If, on the request of an adult user, a librarian will unblock filtered material or disable the Internet software filter without significant delay, there is little to this case. . . . If some libraries do not have the capacity to unblock specific Web sites or to disable the filter or if it is shown that an adult user’s election to view constitutionally protected Internet material is burdened in some other substantial way, that would be the subject for an as-applied challenge, not the facial challenge made in this case. 15

Installation and Maintenance Costs

Filters are expensive to install and maintain, resulting in an unfunded mandate for poor communities. Unfortunately, federal E-rate and LSTA funds will not cover acquisition and maintenance costs—costs that may exceed monies granted by these programs. Libraries are also finding that the unblocking or disabling requirements raised by the Supreme Court may result in the need for additional staffing. But that amount is paltry compared to the expense of defending the lawsuits that still may ensue. Six Supreme Court justices concurred that Congress can require libraries to filter in order to qualify for certain federal grants; but they also opened the door to as-applied challenges should libraries find they cannot readily unblock constitutionally protected sites.

Bridging the Digital Divide

Even though the Internet promises new opportunities for everyone to participate in the information society, research consistently indicates that many low-income, non-English speaking, disabled, elderly, rural, and inner-city groups are falling behind in their ownership of computers and access to telecommunications networks. 16 One institution alone can bridge that divide. Libraries play that special role, not just in providing access, but also in ensuring that the public can find content of interest and apply the necessary skills to utilize information successfully. Programs such as the E-rate and LSTA target low-income communities, assisting public libraries in becoming the number-one point of access for those without computers at home, school, or work. And because the Internet is now the only point of access to “a wide variety of government services, educational materials, health resources, communication tools, and commercial activities,” the role of libraries is even more critical to bridging information access gaps for disadvantaged Americans. 17 Indeed, libraries serve as the sole logon point for 10 percent of Americans. 18 For these, and for others, CIPA threatens that bridge. According to the Partnership for Progress on the Digital Divide,

Requiring filters on library computers undermines that goal by relegating those who rely on libraries to second-class Internet access. As a consequence, CIPA undermines their ability not only to communicate via the increasingly important mechanism of e-mail, but to find needed information about health, jobs, civil rights, politics, and many other topics. 19

Ensuring a Safe and Enriching Online Experience for Children and Adults

At the district court trial that brought the CIPA case to the Supreme Court, librarians from across the country demonstrated the many effective ways that their local libraries ensure a safe and enriching experience online for children and adults alike. These librarians emphasized that filters cannot take the place of preferred routes that include Internet-access policies, user-education programs, links to great sites, safety guidelines, and reference assistance. They also reported that their libraries locate terminals in places that allow for public monitoring while protecting the confidentiality of users’ online experiences. Some also install privacy screens or recess monitors to ensure greater user privacy. Equally important, they described how most public libraries teach users how to use the Internet effectively and efficiently, and link children, teens, and adults to great sites as well as to safety information, such as GetNetWise. 20

The vast majority of citizens use the Internet and other library materials responsibly, guided by local library Internet access policies and codes of conduct that address appropriate use and invoke disciplinary action if rules are violated. Nearly two-thirds of libraries require parental permission before children can use the Internet. Close to half have used filters on some terminals, some successfully employing software that permits users to choose whether or not to invoke a filter. And not surprisingly, less than 20 percent select filters when offered an option, even when it is for their children.

Data supplied -
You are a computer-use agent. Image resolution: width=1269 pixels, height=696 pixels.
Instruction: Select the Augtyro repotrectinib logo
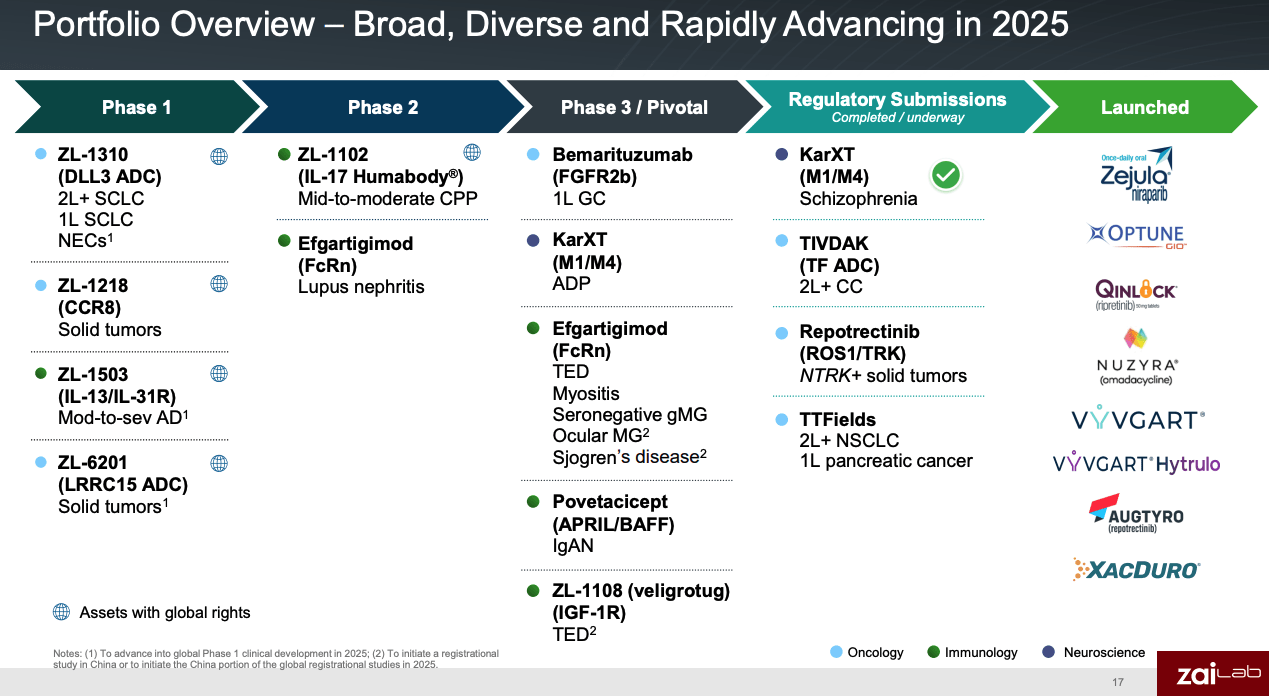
* * *
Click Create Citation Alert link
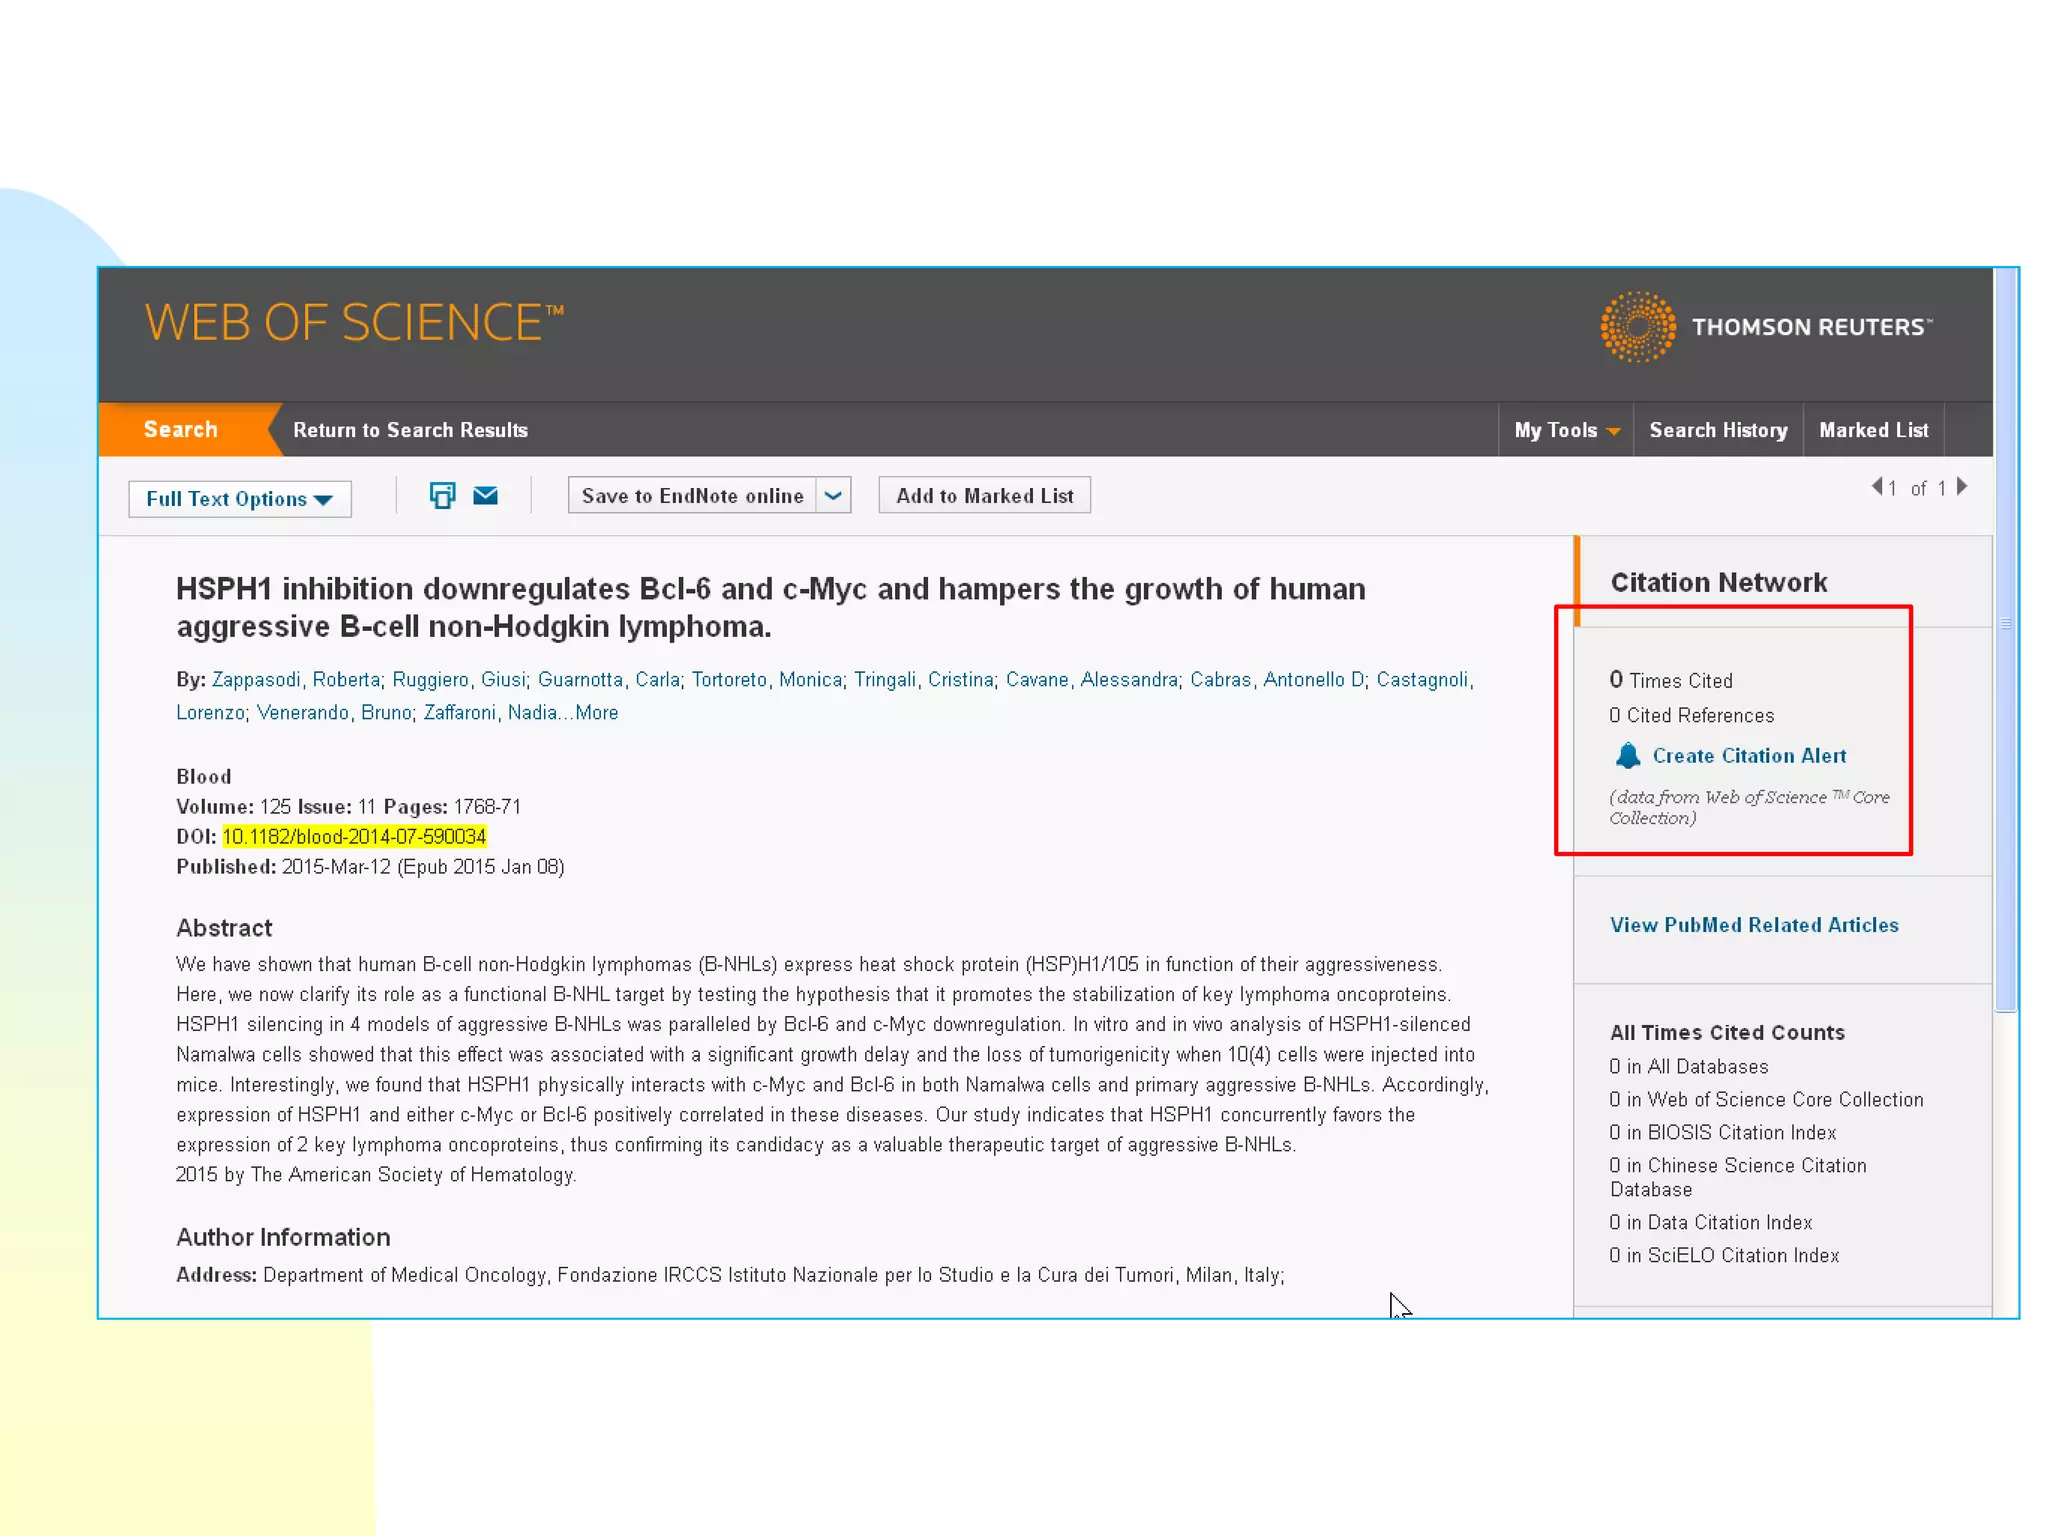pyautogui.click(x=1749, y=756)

Given exercise - Transcribe the passage on library Internet filters word for word, from "The vast majority" to "for their children.". Work from the passage on library Internet filters alone.

Expected answer -
The vast majority of citizens use the Internet and other library materials responsibly, guided by local library Internet access policies and codes of conduct that address appropriate use and invoke disciplinary action if rules are violated. Nearly two-thirds of libraries require parental permission before children can use the Internet. Close to half have used filters on some terminals, some successfully employing software that permits users to choose whether or not to invoke a filter. And not surprisingly, less than 20 percent select filters when offered an option, even when it is for their children.